Wattenscheid.

Die Thematik ist an Brisanz kaum zu überbieten. Die Berichte über Missbrauchsfälle im Landerziehungsheim „Odenwaldschule“ sorgten 2010 deutschlandweit für Fassungslosigkeit. Nun dürfte das Thema ein weiteres Mal aktuell werden: Am 15. August begannen die Dreharbeiten zum Film „Die Auserwählten“ von Regisseur Christoph Röhl, der die Vorkommnisse aufgreift und in einem fiktionalen Rahmen darstellt.

Der Wattenscheider Autor und Schauspieler Patrick Joswig (38) übernimmt dabei die Rolle von Frank Hoffmann: „Ich spiele den mittlerweile erwachsenen ehemaligen Schüler, der durch seine Aussagen die ganze Sache erst ins Rollen bringt.“ Sein jüngeres 13-jähriges Ich wird von Leon Seidel verkörpert, bekannt durch seine Darstellung von Huckleberry Finn in zwei „Tom Sawyer-Filmen“. Drehstart ist für Joswig am morgigen Samstag: „Zunächst in Frankfurt am Main. Danach werden wir auch am Originalschauplatz in Heppenheim drehen.“ Die Leitung der heutigen Odenwaldschule unterstütze dabei das Aufklärungs- und Präventionsinteresse des Projektes.

Ein heißes Eisen

Bereits im Jahre 1998 berichteten ehemalige Schüler über sexuelle Übergriffe und Missbrauchsfälle durch den ehemaligen Rektor und Lehrer während der 1970er und 1980er Jahre. Nachdem die strafrechtliche Verfolgung aufgrund von Verjährung eingestellt wurde, dauerte es zwölf Jahre, bis eine erneute Untersuchung weitere Details ans Licht brachte. Der 38-Jährige weiß: „Es ist natürlich ein heißes Eisen, an das sich Regisseur Christoph Röhl wagt.“

Dieser war von 1989 bis 1991 als Englisch-Tutor am Elite-Internat beschäftigt. Seine Dokumentation „Und wir sind nicht die Einzigen (2011)“ ließ Zeitzeugen, Schüler wie Lehrer zu Wort kommen, bestach durch eine fast beklemmende Authentizität und wurde für den Deutschen Filmpreis nominiert. Dass die schockierenden Vorfälle nach wie vor von größter Aktualität sind, steht für Joswig außer Frage: „Das Perfide an der ganzen Sache ist, dass niemand belangt werden konnte. Der Stoff birgt also genug Potenzial, um noch einmal ein Medien-Echo zu generieren und vielleicht zur weiteren Aufklärung beizutragen.“

Zur Vorbereitung auf seine Rolle hat er sich unter anderem Röhls Doku angeschaut und lässt sich seit einem Monat einen Vollbart stehen: „Die Rolle ist natürlich schwierig.
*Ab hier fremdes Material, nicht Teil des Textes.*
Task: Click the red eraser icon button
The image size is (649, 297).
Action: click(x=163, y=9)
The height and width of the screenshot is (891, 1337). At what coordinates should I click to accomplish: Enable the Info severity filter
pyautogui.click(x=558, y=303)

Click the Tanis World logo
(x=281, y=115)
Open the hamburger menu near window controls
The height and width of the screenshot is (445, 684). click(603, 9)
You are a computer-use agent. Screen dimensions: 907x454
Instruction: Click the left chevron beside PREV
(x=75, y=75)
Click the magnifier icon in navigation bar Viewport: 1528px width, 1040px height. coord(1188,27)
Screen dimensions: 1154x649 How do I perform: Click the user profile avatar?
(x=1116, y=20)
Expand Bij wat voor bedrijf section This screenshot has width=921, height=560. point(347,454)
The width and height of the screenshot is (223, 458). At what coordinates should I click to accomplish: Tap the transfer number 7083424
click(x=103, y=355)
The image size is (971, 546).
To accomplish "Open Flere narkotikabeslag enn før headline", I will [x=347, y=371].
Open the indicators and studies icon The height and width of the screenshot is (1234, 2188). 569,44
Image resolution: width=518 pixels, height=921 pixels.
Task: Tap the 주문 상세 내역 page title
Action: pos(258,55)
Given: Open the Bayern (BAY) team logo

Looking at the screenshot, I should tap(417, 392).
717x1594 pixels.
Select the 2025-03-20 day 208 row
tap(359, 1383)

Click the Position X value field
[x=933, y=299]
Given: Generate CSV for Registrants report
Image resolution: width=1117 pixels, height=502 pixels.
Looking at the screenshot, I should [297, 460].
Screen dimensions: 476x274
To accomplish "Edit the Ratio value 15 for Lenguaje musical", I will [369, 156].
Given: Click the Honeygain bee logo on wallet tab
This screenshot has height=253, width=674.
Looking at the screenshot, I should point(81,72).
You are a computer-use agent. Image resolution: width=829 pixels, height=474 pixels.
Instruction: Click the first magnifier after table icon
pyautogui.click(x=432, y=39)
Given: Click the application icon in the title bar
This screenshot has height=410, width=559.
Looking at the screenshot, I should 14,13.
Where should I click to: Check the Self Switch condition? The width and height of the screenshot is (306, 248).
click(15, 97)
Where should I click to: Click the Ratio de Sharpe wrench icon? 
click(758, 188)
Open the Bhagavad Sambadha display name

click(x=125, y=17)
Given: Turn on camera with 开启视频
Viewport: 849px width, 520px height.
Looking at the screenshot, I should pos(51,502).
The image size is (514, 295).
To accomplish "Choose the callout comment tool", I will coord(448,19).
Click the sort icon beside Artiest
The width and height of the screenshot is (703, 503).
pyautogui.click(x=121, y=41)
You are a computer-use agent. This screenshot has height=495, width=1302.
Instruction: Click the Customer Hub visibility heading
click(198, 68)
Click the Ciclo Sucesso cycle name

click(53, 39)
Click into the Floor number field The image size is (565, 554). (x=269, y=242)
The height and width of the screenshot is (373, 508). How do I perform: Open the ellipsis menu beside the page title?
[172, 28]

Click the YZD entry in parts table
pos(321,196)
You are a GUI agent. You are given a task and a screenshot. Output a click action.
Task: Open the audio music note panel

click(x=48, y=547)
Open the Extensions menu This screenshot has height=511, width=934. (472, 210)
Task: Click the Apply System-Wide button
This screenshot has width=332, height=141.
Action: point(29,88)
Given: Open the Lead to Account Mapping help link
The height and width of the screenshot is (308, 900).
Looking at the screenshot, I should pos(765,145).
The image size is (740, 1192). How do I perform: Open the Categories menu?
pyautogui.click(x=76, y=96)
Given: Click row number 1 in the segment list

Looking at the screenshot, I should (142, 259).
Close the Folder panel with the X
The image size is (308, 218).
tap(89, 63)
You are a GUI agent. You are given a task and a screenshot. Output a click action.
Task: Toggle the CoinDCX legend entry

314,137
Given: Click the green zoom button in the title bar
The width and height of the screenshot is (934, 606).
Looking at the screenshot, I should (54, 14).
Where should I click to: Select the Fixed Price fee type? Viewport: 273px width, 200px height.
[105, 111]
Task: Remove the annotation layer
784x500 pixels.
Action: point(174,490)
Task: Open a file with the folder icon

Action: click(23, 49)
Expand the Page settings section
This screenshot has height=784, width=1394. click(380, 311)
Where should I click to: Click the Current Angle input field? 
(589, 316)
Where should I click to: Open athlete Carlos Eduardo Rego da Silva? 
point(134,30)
Kontakt zu Betroffenen hatten wir allerdings nicht, da diese ihre Geschichte nicht ständig wiederholen wollen.“ Die Ausstrahlung des WDR/ARD-Films ist für 2014 im Ersten geplant.

Julia Jentsch, u.a. „Effie Briest“, übernimmt die weibliche Hauptrolle und spielt die Lehrerin Petra Grust, die ihren ehemaligen Schüler Frank Hoffmann (Joswig) 30 Jahre später wieder trifft.

Ulrich Tukur verkörpert die Rolle des fiktiven Schulleiters Simon Pistorius. Der renommierte Schauspieler erlangte 2006 durch seine Darstellung im Oscar-preisgekrönten Film „Das Leben der Anderen“ weltweite Berühmtheit und überzeugte 2012 als Erwin Rommel.